Nehalem's Weakness: Cache - The Dark Knight: Intel's Core i7
Nehalem's Weakness: Cache
Intel opted for a very Opteron-like cache hierarchy with Nehalem, each core gets a small L2 cache and they all sit behind one large, shared L3 cache. This sort of a setup benefits large codebase applications that are also well threaded, for example the type of things you'd encounter in a database server. The problem is that the CPU launching today, the Core i7, is designed to be used in a desktop.

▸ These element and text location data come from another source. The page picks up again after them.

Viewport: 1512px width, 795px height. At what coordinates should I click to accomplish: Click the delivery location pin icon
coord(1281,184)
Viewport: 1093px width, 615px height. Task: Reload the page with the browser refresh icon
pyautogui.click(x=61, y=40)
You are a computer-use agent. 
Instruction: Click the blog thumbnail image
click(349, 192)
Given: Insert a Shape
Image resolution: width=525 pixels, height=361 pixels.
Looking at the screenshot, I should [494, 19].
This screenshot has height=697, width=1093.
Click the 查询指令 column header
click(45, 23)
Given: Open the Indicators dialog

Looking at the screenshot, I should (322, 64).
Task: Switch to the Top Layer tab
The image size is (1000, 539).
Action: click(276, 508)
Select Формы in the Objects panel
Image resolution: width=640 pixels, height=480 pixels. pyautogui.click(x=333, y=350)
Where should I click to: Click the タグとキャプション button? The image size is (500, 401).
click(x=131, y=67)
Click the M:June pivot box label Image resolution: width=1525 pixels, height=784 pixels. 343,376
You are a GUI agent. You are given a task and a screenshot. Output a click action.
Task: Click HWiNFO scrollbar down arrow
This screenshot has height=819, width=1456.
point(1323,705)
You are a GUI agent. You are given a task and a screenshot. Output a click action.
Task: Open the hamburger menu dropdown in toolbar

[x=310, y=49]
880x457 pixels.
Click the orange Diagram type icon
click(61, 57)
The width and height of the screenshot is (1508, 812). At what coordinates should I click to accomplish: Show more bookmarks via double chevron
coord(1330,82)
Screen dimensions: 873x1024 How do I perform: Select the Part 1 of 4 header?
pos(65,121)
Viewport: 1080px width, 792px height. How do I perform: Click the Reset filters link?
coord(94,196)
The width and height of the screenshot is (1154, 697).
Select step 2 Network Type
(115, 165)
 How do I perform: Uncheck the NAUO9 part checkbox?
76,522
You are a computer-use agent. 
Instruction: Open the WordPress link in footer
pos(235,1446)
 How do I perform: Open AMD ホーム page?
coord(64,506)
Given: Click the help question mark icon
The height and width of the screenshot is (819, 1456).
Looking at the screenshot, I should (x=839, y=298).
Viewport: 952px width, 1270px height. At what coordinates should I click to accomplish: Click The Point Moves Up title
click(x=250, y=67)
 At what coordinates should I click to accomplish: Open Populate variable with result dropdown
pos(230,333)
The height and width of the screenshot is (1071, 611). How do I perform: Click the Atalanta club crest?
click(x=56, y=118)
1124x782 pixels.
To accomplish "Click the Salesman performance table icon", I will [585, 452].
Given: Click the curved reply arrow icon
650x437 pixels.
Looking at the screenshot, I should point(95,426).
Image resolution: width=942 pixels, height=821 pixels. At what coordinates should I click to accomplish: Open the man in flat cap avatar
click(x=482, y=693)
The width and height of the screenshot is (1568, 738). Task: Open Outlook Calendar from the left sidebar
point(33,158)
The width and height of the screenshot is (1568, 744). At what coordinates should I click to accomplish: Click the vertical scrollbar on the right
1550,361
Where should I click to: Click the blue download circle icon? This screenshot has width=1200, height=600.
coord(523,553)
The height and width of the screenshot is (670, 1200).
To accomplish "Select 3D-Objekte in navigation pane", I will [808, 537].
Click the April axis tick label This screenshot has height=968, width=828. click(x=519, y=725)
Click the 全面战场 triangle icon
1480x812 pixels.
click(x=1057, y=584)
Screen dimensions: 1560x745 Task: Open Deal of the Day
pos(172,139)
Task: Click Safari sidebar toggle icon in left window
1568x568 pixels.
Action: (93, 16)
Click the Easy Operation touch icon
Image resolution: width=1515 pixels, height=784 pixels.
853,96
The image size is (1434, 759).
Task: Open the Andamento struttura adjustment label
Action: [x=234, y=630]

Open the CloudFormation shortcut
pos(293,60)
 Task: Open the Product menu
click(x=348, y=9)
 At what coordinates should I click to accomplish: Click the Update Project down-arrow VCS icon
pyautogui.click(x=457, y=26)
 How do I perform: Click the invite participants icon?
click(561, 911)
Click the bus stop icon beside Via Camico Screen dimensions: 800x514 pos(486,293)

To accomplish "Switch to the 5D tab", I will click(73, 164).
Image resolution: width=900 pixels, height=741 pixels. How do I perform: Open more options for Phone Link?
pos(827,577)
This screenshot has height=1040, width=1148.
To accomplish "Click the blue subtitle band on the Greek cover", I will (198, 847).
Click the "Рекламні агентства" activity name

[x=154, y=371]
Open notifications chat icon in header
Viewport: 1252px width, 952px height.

Let's look at a quick comparison between Nehalem and Penryn's cache setups:
Intel Nehalem | Intel Penryn | |
L1 Size / L1 Latency | 64KB / 4 cycles | 64KB / 3 cycles |
L2 Size / L2 Latency | 256KB / 11 cycles | 6MB* / 15 cycles |
L3 Size / L3 Latency | 8MB / 39 cycles | N/A |
Main Memory Latency (DDR3-1600 CAS7) | 107 cycles (33.4 ns) | 160 cycles (50.3 ns) |
*Note 6MB per 2 cores
Nehalem's L2 cache does get a bit faster, but the speed doesn't make up for the lack of size. I suspect that Intel will address the L2 size issue with the 32nm shrink, but until then most applications will have to deal with a significantly reduced L2 cache size per core. The performance impact is mitigated by two things: 1) the fast L3 cache, and 2) the very fast on die memory controller. Fortunately for Nehalem, most applications can't fit entirely within cache and thus even the large 6MB and 12MB L2 caches of its predecessors can't completely contain everything, thus giving Nehalem's L3 cache and memory controller time to level the playing field.
The end result, as you'll soon see, is that in some cases Nehalem's architecture manages to take two steps forward, and two steps back, resulting a zero net improvement over Penryn. The perfect example is 3D gaming as you can see below:
Intel Nehalem (3.2GHz) | Intel Penryn (3.2GHz) | |
Age of Conan | 123 fps | 107.9 fps |
Race Driver GRID | 102.9 fps | 103 fps |
Crysis | 40.5 fps | 41.7 fps |
Farcry 2 | 115.1 fps | 102.6 fps |
Fallout 3 | 83.2 fps | 77.2 fps |
Age of Conan and Fallout 3 show significant improvements in performance when not GPU bound, while Crysis and Race Driver GRID offer absolutely no benefit to Nehalem. It's almost Prescott-like in that Intel put in a lot of architectural innovation into a design that can, at times, offer no performance improvement over its predecessor. Where Nehalem fails to be like Prescott is in that it can offer tremendous performance increases and it's on the very opposite end of the power efficiency spectrum, but we'll get to that in a moment.